MedTech Connect logo MedTech Connect

Pivotal Healthcare

Imagine you’re stuck in your dorm with the flu. You’re in no condition to walk, drive, or ride a bike. Your parents are hundreds of miles away. Now, imagine summoning a nurse practitioner to your location with a few taps on your iPhone.

Pivotal Healthcare

Pivotal Healthcare, led by CEO Sal Braico, is a HealthTech startup offering house calls and telemedicine with a unique combination of target markets, technology, and operational efficiency. This is Sal’s fifth C-level role in the health space, where he worked on products ranging from medical devices to software. Pivotal is currently raising Series A funding.*

It might be easier to explain Pivotal by what it doesn’t do. It doesn’t accept insurance, it doesn’t cover every big city, it doesn’t have a clinic for patients to visit, and it doesn’t require a phone call to make an appointment.

Pivotal’s target audience is university students. They pay a semester fee—no co-pays. Non-members pay a per-visit fee, currently $189, which covers most treatments.

Pivotal also offers plans for employers. These plans complement high-deductible health insurance plans and roles where sick days impact revenue (e.g., retail, delivery).

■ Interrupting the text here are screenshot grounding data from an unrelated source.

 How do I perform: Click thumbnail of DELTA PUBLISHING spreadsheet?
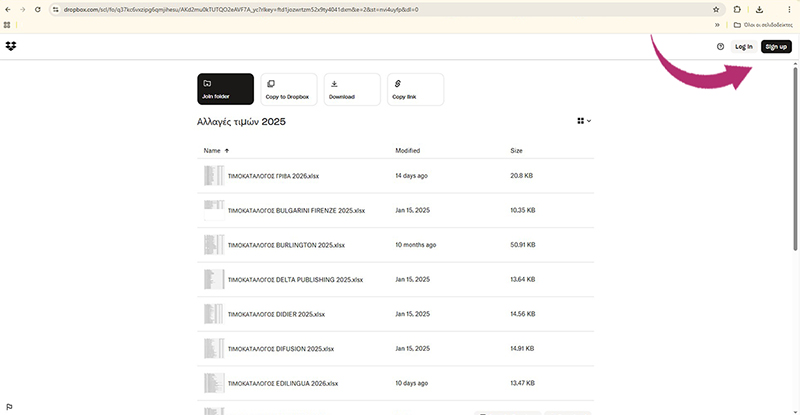[213, 279]
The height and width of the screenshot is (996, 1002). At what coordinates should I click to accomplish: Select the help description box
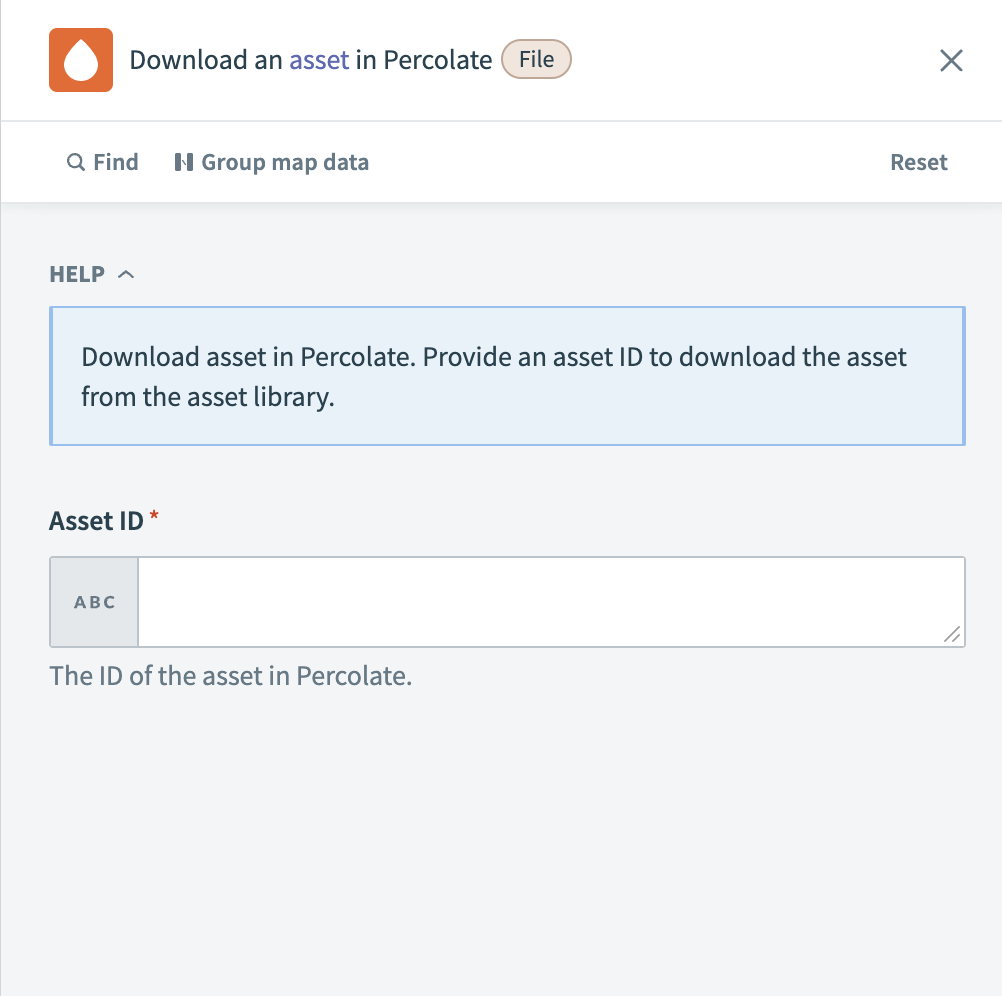point(506,376)
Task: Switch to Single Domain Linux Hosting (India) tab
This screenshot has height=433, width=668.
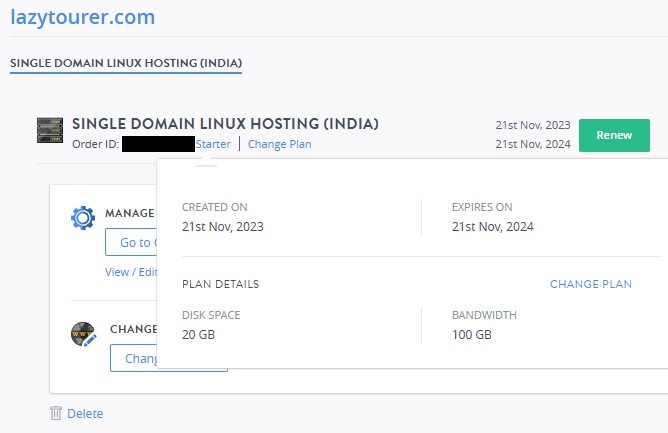Action: point(125,63)
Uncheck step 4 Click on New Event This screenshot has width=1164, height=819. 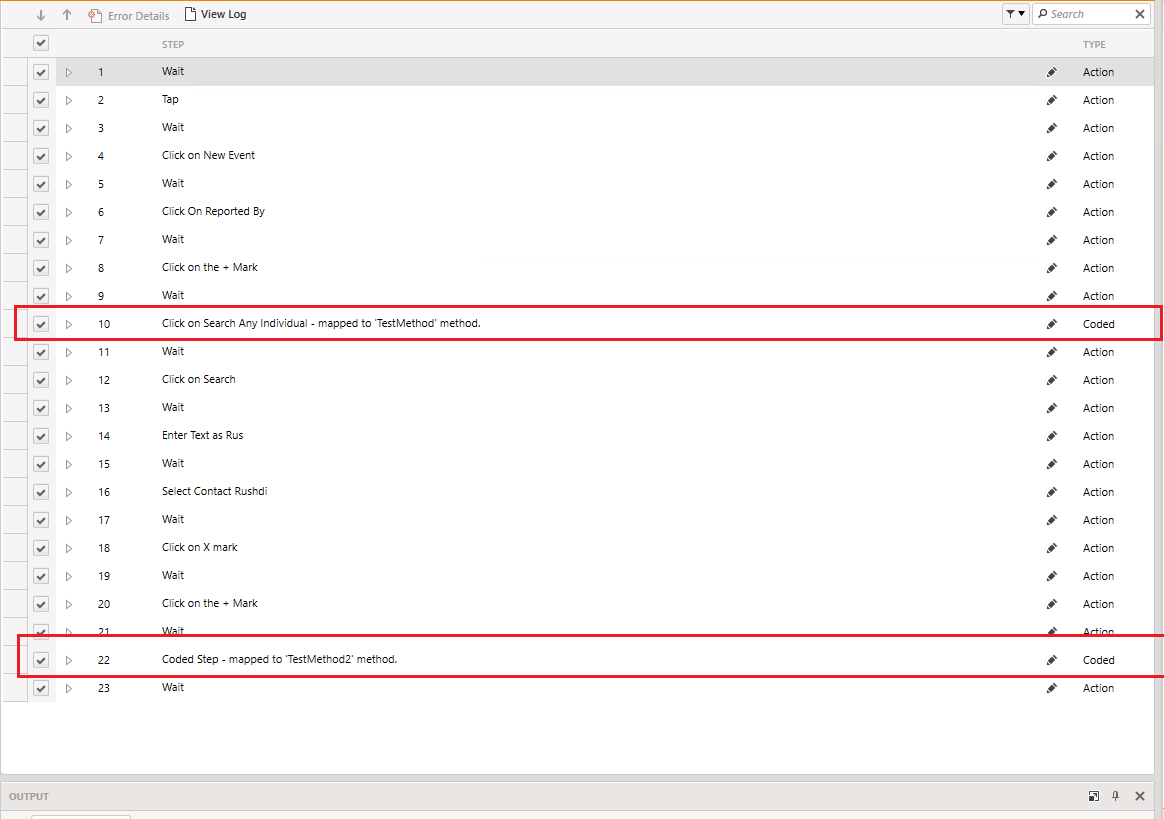pyautogui.click(x=41, y=156)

Their subscription makes for more predictable revenue and obvious interventions. Renewal times are critical. University students (and their parents) have an incredibly predictable sales calendar and provide a source of affordable marketing labor. Employers renew on an annual cycle.

So, what makes this a HealthTech startup? Pivotal has iOS and Android apps that streamline appointment scheduling with intelligent triage to match care providers to symptoms. They built integrated systems for route planning, billing, member management, member communications, and an Electronic Medical Record (EMR) on the back end. The software helps minimize downtime and administrative overhead.

Pivotal’s focus on university students gives them an acquisition advantage: word of mouth. Pivotal claims a cost to acquire customer (CAC) of $43, which isn’t bad for a membership costing $60/month. They’re raising funds to expand to other university markets, each presumably having a TAM (total addressable market) in the tens of thousands of students.

Overhead expenses are a challenge in any service business. Their gross margin (the portion of revenue remaining after subtracting COGS, cost of goods sold) projections of around 50% look favorable for their size, assuming the vehicle expenses are included in the COGS calculation.

Other questions for investors include their moat, ability to hire and retain medical staff, and ability to efficiently open new locations.

If they keep growing, Pivotal Healthcare demonstrates a path to delivering good value for money in a usually high-cost industry.

*The usual disclaimers apply: at the time of writing, I’m not an investor or otherwise financially involved with Pivotal Healthcare. The photo is AI-generated. I’m profiling this startup for educational purposes.